**SOURCE RECORDS**.
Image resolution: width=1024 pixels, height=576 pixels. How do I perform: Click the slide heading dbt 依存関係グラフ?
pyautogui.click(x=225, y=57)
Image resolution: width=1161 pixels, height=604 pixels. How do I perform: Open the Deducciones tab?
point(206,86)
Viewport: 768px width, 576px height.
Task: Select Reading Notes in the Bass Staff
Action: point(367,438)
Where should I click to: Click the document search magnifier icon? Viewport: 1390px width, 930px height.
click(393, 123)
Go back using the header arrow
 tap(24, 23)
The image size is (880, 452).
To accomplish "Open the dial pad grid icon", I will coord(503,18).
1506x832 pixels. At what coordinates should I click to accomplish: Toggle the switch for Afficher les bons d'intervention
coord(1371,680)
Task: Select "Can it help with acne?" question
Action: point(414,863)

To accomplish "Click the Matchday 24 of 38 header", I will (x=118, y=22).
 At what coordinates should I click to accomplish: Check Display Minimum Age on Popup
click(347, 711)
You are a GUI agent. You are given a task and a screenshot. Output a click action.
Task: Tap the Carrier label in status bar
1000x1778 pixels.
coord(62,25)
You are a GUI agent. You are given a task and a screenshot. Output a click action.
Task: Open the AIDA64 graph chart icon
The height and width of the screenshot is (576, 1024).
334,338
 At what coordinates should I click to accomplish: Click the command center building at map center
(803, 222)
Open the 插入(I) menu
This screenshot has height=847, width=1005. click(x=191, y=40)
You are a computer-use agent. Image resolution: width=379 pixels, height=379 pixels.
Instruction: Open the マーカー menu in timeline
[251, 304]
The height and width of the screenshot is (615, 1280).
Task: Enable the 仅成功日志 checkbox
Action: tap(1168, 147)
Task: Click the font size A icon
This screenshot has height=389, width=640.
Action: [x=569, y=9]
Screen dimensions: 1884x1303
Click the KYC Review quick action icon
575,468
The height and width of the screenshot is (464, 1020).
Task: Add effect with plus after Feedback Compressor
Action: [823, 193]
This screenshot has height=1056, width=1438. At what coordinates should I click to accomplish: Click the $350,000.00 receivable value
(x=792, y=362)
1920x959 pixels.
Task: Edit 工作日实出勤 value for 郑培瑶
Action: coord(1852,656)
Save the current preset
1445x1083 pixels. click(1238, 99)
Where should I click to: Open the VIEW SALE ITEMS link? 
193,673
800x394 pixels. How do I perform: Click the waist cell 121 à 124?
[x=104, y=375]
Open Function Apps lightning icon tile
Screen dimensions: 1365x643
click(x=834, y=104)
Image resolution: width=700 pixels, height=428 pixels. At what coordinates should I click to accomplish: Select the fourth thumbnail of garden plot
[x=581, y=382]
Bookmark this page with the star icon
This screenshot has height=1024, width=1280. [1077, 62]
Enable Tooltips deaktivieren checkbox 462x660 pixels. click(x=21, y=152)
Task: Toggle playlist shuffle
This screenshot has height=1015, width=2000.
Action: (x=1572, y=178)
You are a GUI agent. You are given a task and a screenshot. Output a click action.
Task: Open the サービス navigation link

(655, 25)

**EXERCISE DIRECTIONS**.
Line by line, retype the whole listing exactly.

**REPLY**.
Image resolution: width=1024 pixels, height=576 pixels. How do I perform: Click the slide heading dbt 依存関係グラフ?
pyautogui.click(x=225, y=57)
Image resolution: width=1161 pixels, height=604 pixels. How do I perform: Open the Deducciones tab?
point(206,86)
Viewport: 768px width, 576px height.
Task: Select Reading Notes in the Bass Staff
Action: point(367,438)
Where should I click to: Click the document search magnifier icon? Viewport: 1390px width, 930px height.
click(393, 123)
Go back using the header arrow
 tap(24, 23)
The image size is (880, 452).
To accomplish "Open the dial pad grid icon", I will coord(503,18).
1506x832 pixels. At what coordinates should I click to accomplish: Toggle the switch for Afficher les bons d'intervention
coord(1371,680)
Task: Select "Can it help with acne?" question
Action: point(414,863)

To accomplish "Click the Matchday 24 of 38 header", I will (x=118, y=22).
 At what coordinates should I click to accomplish: Check Display Minimum Age on Popup
click(347, 711)
You are a GUI agent. You are given a task and a screenshot. Output a click action.
Task: Tap the Carrier label in status bar
1000x1778 pixels.
coord(62,25)
You are a GUI agent. You are given a task and a screenshot. Output a click action.
Task: Open the AIDA64 graph chart icon
The height and width of the screenshot is (576, 1024).
334,338
 At what coordinates should I click to accomplish: Click the command center building at map center
(803, 222)
Open the 插入(I) menu
This screenshot has height=847, width=1005. click(x=191, y=40)
You are a computer-use agent. Image resolution: width=379 pixels, height=379 pixels.
Instruction: Open the マーカー menu in timeline
[251, 304]
The height and width of the screenshot is (615, 1280).
Task: Enable the 仅成功日志 checkbox
Action: tap(1168, 147)
Task: Click the font size A icon
This screenshot has height=389, width=640.
Action: [x=569, y=9]
Screen dimensions: 1884x1303
Click the KYC Review quick action icon
575,468
The height and width of the screenshot is (464, 1020).
Task: Add effect with plus after Feedback Compressor
Action: [823, 193]
This screenshot has height=1056, width=1438. At what coordinates should I click to accomplish: Click the $350,000.00 receivable value
(x=792, y=362)
1920x959 pixels.
Task: Edit 工作日实出勤 value for 郑培瑶
Action: coord(1852,656)
Save the current preset
1445x1083 pixels. click(1238, 99)
Where should I click to: Open the VIEW SALE ITEMS link? 
193,673
800x394 pixels. How do I perform: Click the waist cell 121 à 124?
[x=104, y=375]
Open Function Apps lightning icon tile
Screen dimensions: 1365x643
click(x=834, y=104)
Image resolution: width=700 pixels, height=428 pixels. At what coordinates should I click to accomplish: Select the fourth thumbnail of garden plot
[x=581, y=382]
Bookmark this page with the star icon
This screenshot has height=1024, width=1280. [1077, 62]
Enable Tooltips deaktivieren checkbox 462x660 pixels. click(x=21, y=152)
Task: Toggle playlist shuffle
This screenshot has height=1015, width=2000.
Action: (x=1572, y=178)
You are a GUI agent. You are given a task and a screenshot. Output a click action.
Task: Open the サービス navigation link

(655, 25)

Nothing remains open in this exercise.